Prosecutors had countered the motion by calling it "bare bones" and said it lacked specific reasons for the delay, according to our News4Jax partner.
Corrigan said that Brown's motion raised issues that she contends warrant a delay, but that "they are all matters that can be readily addressed at the sentencing hearing."
Corrigan said he reviewed Brown's medical records provided by her attorney, but that nothing in them gave a reason for the court to postpone the sentencing.
In a motion filed Wednesday, Brown's attorney said she is being evaluated for certain medical, mental and emotional conditions that could have an impact on her sentencing.
In response, prosecutors said these medical, mental and emotional issues were never mentioned to the probation officer who completed a presentencing report last month.
Corrigan ruled against Brown, ordering the sentencing to take place at 10 a.m. November 16.
The judge did extend deadlines for any more sentencing motions, giving both sides until 5 p.m. on November 10 to file anything new.
Last week, attorney James Smith filed a motion asking the court to delay the scheduled sentencing, stating they needed more time to prepare for sentencing after Brown’s home was damaged in Hurricane Irma.
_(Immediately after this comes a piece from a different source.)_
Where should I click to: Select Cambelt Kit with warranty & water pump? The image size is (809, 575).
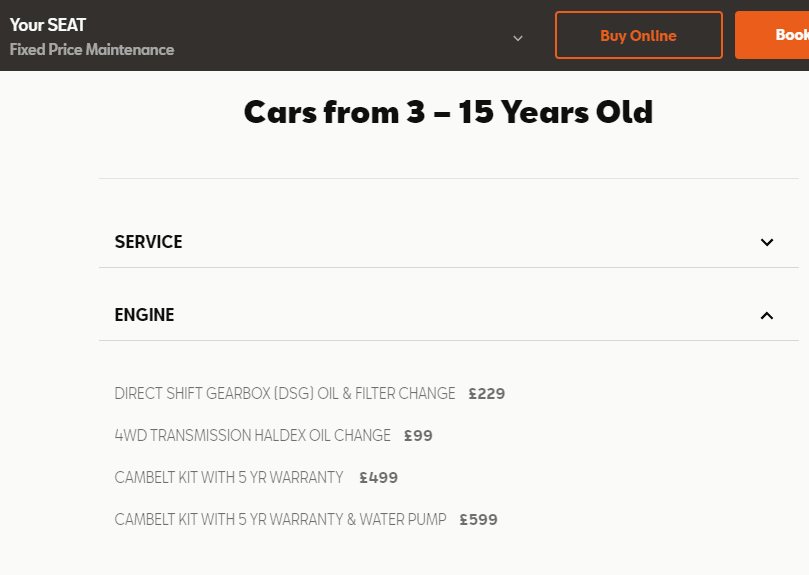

The motion asked for a delay of nearly four months. Corrigan denied that request, saying the defendant had not explained why the delay of at least four months was justified.
Brown, 70, was convicted of taking money raised for the One Door for Education Foundation and lying on her taxes and congressional financial disclosure forms.
In the defense's second motion, Smith wrote that the presentence report, which was prepared by a federal probation officer and released October 12, recommends a “significant and lengthy prison time,” while Brown is seeking a sentence of probation. Smith states that he has the task of developing mitigating circumstances for sentencing.
The motion then states that the presentence report doesn’t have enough information about Brown’s medical and physical condition, adding that she is still “undergoing testing and evaluation by physicians.”
Smith suggests that the findings would be significant with regard to Brown’s sentencing. The motion makes similar arguments with regard to Brown’s mental and emotional condition, and states she is “still undergoing evaluative treatment regarding the implications of certain abnormalities.”
Smith also argues that the presentence report doesn’t contain enough information about Brown’s history of charitable service and history of good works prior to her indictment in connection with One Door for Education. The motion argues that numerous documents related to that history were destroyed at Brown’s home in the aftermath of Hurricane Irma, and that more time is needed to reconstruct those documents, or to recreate the documentation through interviews.
The motion also addresses the condition of Brown’s home itself, which was “extensively damaged during Hurricane Irma.” It states she has not been able to live in her home and has been trying to repair the home. It goes on to say she needs more time to finish that process.